Task brief:
Your answer must be an exact copy of all the entries.

── Records shown ──

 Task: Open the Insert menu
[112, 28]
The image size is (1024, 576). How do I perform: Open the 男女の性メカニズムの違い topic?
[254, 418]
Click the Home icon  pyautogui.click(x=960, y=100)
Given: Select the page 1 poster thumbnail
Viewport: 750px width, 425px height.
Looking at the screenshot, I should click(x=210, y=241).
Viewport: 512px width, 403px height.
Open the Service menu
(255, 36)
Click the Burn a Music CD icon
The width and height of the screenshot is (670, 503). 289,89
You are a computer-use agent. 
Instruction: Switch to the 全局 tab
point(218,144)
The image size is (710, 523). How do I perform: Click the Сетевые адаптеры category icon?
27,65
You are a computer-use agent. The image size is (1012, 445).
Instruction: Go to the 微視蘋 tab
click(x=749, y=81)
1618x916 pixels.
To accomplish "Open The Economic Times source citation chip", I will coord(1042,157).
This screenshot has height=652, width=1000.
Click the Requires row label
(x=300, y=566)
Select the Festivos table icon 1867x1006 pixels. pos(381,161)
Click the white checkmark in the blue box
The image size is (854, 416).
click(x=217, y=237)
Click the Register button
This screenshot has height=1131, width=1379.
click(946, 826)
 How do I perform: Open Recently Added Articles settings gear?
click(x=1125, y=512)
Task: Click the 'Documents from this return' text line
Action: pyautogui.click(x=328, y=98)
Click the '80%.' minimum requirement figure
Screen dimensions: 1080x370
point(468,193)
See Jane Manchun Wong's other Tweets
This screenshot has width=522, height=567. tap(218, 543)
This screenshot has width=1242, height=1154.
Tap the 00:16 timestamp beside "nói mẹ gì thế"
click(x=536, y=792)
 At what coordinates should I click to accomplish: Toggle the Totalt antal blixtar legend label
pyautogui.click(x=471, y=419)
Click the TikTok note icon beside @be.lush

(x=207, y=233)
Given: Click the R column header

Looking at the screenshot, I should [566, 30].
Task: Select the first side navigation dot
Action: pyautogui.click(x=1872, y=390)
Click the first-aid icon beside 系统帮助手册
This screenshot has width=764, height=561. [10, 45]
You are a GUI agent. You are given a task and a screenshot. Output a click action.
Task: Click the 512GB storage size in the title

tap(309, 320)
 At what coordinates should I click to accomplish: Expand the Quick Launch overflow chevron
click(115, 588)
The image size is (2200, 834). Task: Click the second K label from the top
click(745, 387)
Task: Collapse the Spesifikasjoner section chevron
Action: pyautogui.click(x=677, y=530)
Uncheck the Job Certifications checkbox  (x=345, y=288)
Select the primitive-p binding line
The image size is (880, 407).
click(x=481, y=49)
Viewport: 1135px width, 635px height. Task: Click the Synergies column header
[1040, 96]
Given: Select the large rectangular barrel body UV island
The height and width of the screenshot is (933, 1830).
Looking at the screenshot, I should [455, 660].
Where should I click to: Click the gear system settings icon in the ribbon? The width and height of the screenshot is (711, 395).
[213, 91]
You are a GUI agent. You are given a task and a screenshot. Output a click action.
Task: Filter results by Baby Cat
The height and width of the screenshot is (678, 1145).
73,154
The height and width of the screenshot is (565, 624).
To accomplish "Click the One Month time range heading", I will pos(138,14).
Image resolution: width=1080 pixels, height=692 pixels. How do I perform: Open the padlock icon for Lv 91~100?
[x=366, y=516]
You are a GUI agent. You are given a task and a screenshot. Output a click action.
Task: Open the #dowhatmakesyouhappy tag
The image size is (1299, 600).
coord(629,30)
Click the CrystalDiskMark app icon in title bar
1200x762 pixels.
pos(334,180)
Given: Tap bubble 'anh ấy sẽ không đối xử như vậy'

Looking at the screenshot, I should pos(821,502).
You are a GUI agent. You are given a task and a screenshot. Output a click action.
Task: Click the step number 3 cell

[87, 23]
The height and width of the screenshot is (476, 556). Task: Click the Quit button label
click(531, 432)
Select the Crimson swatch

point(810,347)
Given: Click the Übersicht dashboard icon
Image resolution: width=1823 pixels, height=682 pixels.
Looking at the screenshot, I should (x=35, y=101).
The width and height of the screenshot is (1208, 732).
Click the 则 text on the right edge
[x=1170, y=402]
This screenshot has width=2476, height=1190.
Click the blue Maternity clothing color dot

───

Response to the exercise:
 Task: Open the Insert menu
[112, 28]
The image size is (1024, 576). How do I perform: Open the 男女の性メカニズムの違い topic?
[254, 418]
Click the Home icon  pyautogui.click(x=960, y=100)
Given: Select the page 1 poster thumbnail
Viewport: 750px width, 425px height.
Looking at the screenshot, I should click(x=210, y=241).
Viewport: 512px width, 403px height.
Open the Service menu
(255, 36)
Click the Burn a Music CD icon
The width and height of the screenshot is (670, 503). 289,89
You are a computer-use agent. 
Instruction: Switch to the 全局 tab
point(218,144)
The image size is (710, 523). How do I perform: Click the Сетевые адаптеры category icon?
27,65
You are a computer-use agent. The image size is (1012, 445).
Instruction: Go to the 微視蘋 tab
click(x=749, y=81)
1618x916 pixels.
To accomplish "Open The Economic Times source citation chip", I will coord(1042,157).
This screenshot has height=652, width=1000.
Click the Requires row label
(x=300, y=566)
Select the Festivos table icon 1867x1006 pixels. pos(381,161)
Click the white checkmark in the blue box
The image size is (854, 416).
click(x=217, y=237)
Click the Register button
This screenshot has height=1131, width=1379.
click(946, 826)
 How do I perform: Open Recently Added Articles settings gear?
click(x=1125, y=512)
Task: Click the 'Documents from this return' text line
Action: pyautogui.click(x=328, y=98)
Click the '80%.' minimum requirement figure
Screen dimensions: 1080x370
point(468,193)
See Jane Manchun Wong's other Tweets
This screenshot has width=522, height=567. tap(218, 543)
This screenshot has width=1242, height=1154.
Tap the 00:16 timestamp beside "nói mẹ gì thế"
click(x=536, y=792)
 At what coordinates should I click to accomplish: Toggle the Totalt antal blixtar legend label
pyautogui.click(x=471, y=419)
Click the TikTok note icon beside @be.lush

(x=207, y=233)
Given: Click the R column header

Looking at the screenshot, I should [566, 30].
Task: Select the first side navigation dot
Action: pyautogui.click(x=1872, y=390)
Click the first-aid icon beside 系统帮助手册
This screenshot has width=764, height=561. [10, 45]
You are a GUI agent. You are given a task and a screenshot. Output a click action.
Task: Click the 512GB storage size in the title

tap(309, 320)
 At what coordinates should I click to accomplish: Expand the Quick Launch overflow chevron
click(115, 588)
The image size is (2200, 834). Task: Click the second K label from the top
click(745, 387)
Task: Collapse the Spesifikasjoner section chevron
Action: pyautogui.click(x=677, y=530)
Uncheck the Job Certifications checkbox  (x=345, y=288)
Select the primitive-p binding line
The image size is (880, 407).
click(x=481, y=49)
Viewport: 1135px width, 635px height. Task: Click the Synergies column header
[1040, 96]
Given: Select the large rectangular barrel body UV island
The height and width of the screenshot is (933, 1830).
Looking at the screenshot, I should [455, 660].
Where should I click to: Click the gear system settings icon in the ribbon? The width and height of the screenshot is (711, 395).
[213, 91]
You are a GUI agent. You are given a task and a screenshot. Output a click action.
Task: Filter results by Baby Cat
The height and width of the screenshot is (678, 1145).
73,154
The height and width of the screenshot is (565, 624).
To accomplish "Click the One Month time range heading", I will pos(138,14).
Image resolution: width=1080 pixels, height=692 pixels. How do I perform: Open the padlock icon for Lv 91~100?
[x=366, y=516]
You are a GUI agent. You are given a task and a screenshot. Output a click action.
Task: Open the #dowhatmakesyouhappy tag
The image size is (1299, 600).
coord(629,30)
Click the CrystalDiskMark app icon in title bar
1200x762 pixels.
pos(334,180)
Given: Tap bubble 'anh ấy sẽ không đối xử như vậy'

Looking at the screenshot, I should pos(821,502).
You are a GUI agent. You are given a task and a screenshot. Output a click action.
Task: Click the step number 3 cell

[87, 23]
The height and width of the screenshot is (476, 556). Task: Click the Quit button label
click(531, 432)
Select the Crimson swatch

point(810,347)
Given: Click the Übersicht dashboard icon
Image resolution: width=1823 pixels, height=682 pixels.
Looking at the screenshot, I should (x=35, y=101).
The width and height of the screenshot is (1208, 732).
Click the 则 text on the right edge
[x=1170, y=402]
This screenshot has width=2476, height=1190.
Click the blue Maternity clothing color dot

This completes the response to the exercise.